Access this dataset on Dryad

This dataset contains the raw read counts and the estimated mean fluorescence for all protein genotypes across all 16 response elements for three experimental replicates.

We used fluorescence-activated cell sorting (FACS) to separate cells based on their GFP expression. We performed two rounds of sorting: an initial “enrichment sort” to enrich for GFP+ variants in the full libraries, and a second, higher resolution “binned sort” on the enriched libraries to generate quantitative fluorescence estimates for each variant. To normalize fluorescence to cell volume, GFP gates were drawn to have a slope of 1.5 on a log(FSC-A)-log(GFP) plot. We sorted 2.5×10^7 cells per library in the enrichment stage.

The binned sort was performed to yield three replicates per library. Binned sorting followed the enrichment sort protocol but used four GFP bins instead of two, with ~1.6×10^8 cells collected per replicate.
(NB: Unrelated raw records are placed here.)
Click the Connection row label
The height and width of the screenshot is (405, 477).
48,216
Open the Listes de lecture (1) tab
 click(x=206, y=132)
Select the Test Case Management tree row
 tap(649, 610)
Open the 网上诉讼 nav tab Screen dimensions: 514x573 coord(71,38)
Sequencing libraries were constructed from plasmids extracted from the enrichment sort GFP– population and the four binned sort populations. Replicate 1 of the binned sort libraries was sequenced on a NextSeq High Output run. The remaining replicates were sequenced on a NovaSeq S1 run.

Quantitative estimates of mean fluorescence per protein-DNA complex were estimated from the distribution of reads across the four fluorescence bins.
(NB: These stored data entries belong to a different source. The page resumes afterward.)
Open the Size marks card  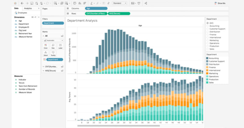click(x=53, y=46)
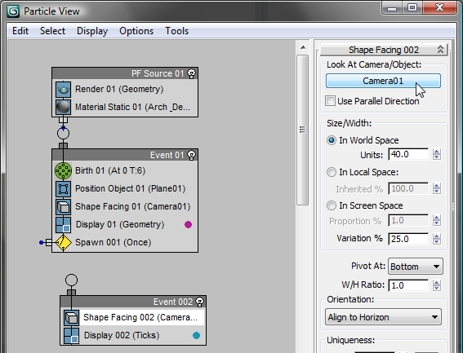The image size is (463, 353).
Task: Collapse the Shape Facing 002 rollout
Action: [x=384, y=50]
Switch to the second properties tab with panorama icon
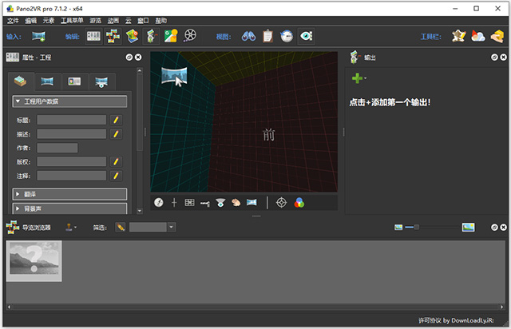This screenshot has width=511, height=329. (x=47, y=81)
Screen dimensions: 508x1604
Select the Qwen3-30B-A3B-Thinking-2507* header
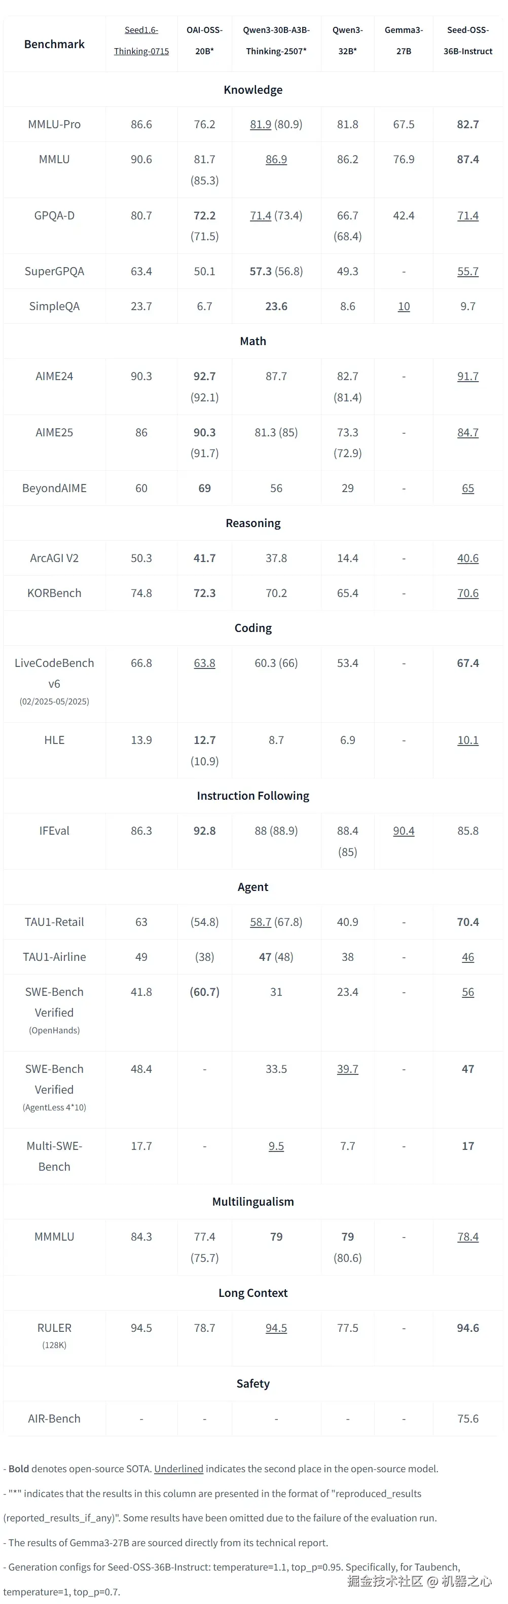pos(276,40)
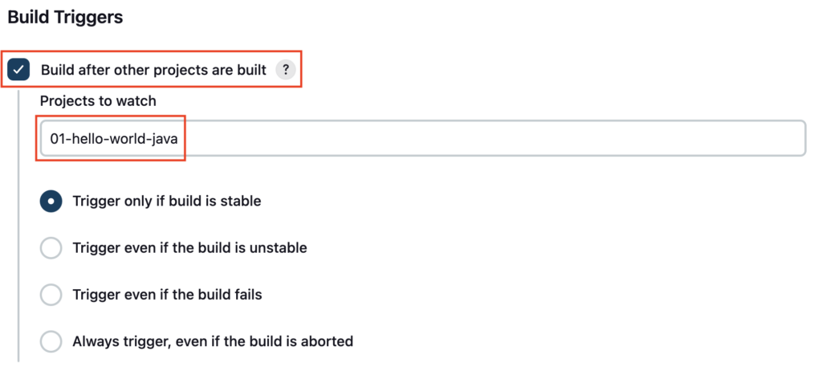Uncheck Build after other projects are built

click(19, 70)
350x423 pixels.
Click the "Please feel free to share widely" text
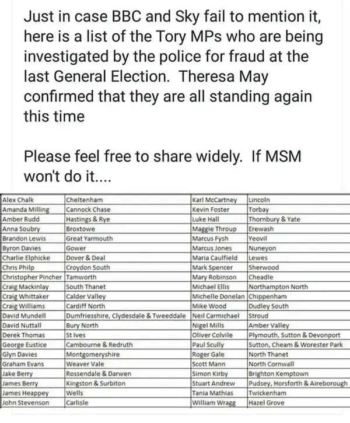[x=133, y=157]
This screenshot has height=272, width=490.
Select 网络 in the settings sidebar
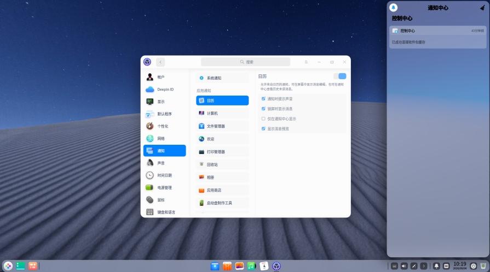tap(164, 139)
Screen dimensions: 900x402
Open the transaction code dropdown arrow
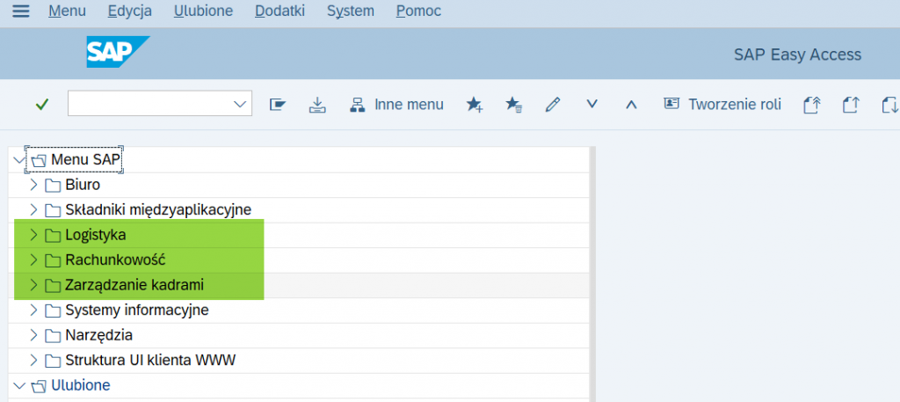pyautogui.click(x=240, y=105)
Corresponding author information

Name: Joseph W. Thornton Affiliation: Department of Ecology and Evolution, and Department of Human Genetics, University of Chicago, Chicago, IL, USA email: joet1@uchicago.edu

Related publication

Herrera-Álvarez, S., Patton, J.E.J., Thornton, J.W. (ACCEPTED; May-2025) The Structure of an Ancient Genotype-Phenotype Map Shaped the Functional Evolution of a Protein Family. Nature Ecology and Evolution.

Files and variables

File: raw_read_counts.tar.gz

Description: The compressed directory raw_read_counts.tar.gz, contains a total of 5 directories and 908 csv files. Each file contains raw read counts for every protein-RE complex in the enrichment and binned sorts across three experimental replicates (includes counts from NextSeq and NovaSeq runs). See Supplementary Information “Details on replicate sorting, sequencing and processing” for further details.
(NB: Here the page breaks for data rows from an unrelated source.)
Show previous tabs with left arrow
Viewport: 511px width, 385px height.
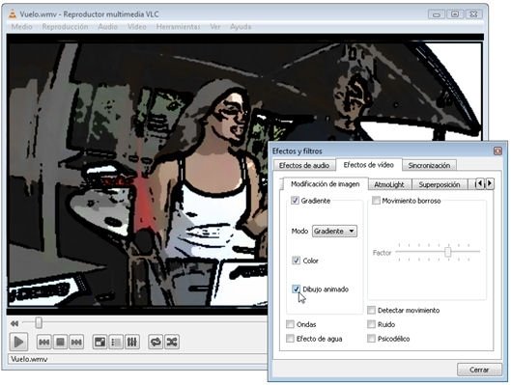coord(480,184)
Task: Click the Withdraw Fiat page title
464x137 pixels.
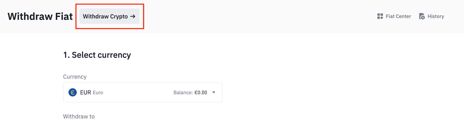Action: [x=40, y=17]
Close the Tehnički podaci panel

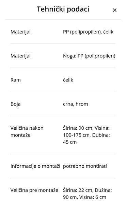(x=115, y=10)
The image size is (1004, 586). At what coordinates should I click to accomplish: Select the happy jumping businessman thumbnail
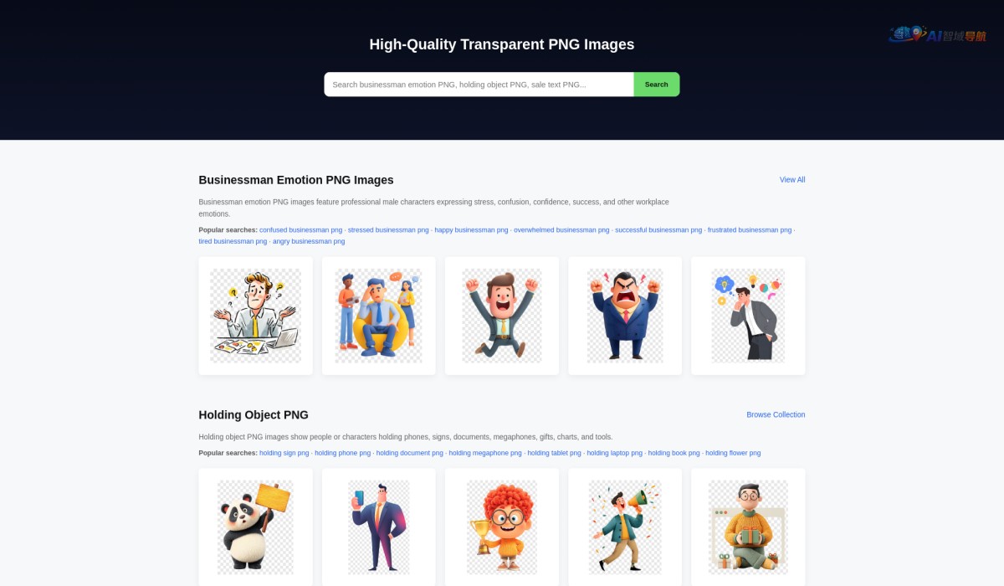tap(502, 316)
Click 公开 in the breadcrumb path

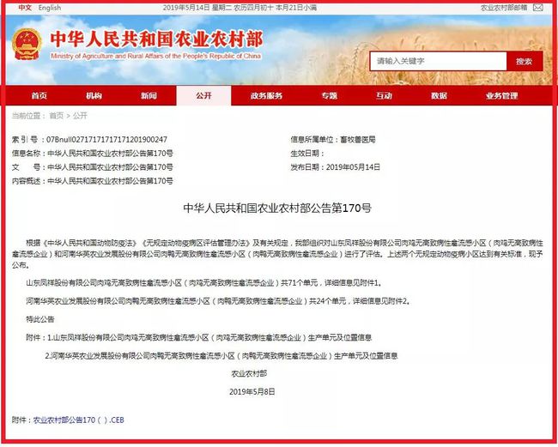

When applicable, file names in folders binned_REP1, binned_REP2 ,binned_REP3 and binned_REP4 follow the pattern:

AncSR(01)_REBC(02)_BB(03)_REP(04)_AA_var_count.csv

- `(01)` denotes the DBD protein background
	- AncSR1
	- AncSR2

- `(02)` denotes the Response Element Barcode (REBC). There are 16 RE elements, therefore there are 16 REBCs

- `(03)` denotes the Bin Barcode (BB). There are four fluorescent bins, therefore there are 4 BBs.

- `(04)` denotes the experimental replicate

When applicable, file names in folder Debulk follow the pattern

AncSR(01)_REBC(02)_GFPneg_Debulk_AA_var_count.csv

- `(01)` denotes the DBD protein background
	- AncSR1
	- AncSR2

- `(02)` denotes the Response Element Barcode (REBC). There are 16 RE elements, therefore there are 16 REBCs

For each csv file, the following columns are included:

- `AA_var`: The amino acid genotype at the four RH sites
- `Count`: Number of reads 
- `REBC`: Identifier of the protein background and REBC
- `BinBC`: Identifier of the BB (BB1-BB4). If file is from `Debulk` sort, the identifier is `GFPneg`
- `REP`: Identifier of the experimental replicate (REP1-REP4). If file is from `Debulk` sort, the identifier is `Debulk`

File: NovaSeq_DMS_datasets.tar.gz

Description: The compressed directory NovaSeq_DMS_datasets.tar.gz, contains a 5 csv files. Each file contains the estimated fluorescence of ech protein-DNA complex from the read counts (includes counts from NextSeq and NovaSeq runs). Note: estimated fluorescence only applies for the binned sort replicates.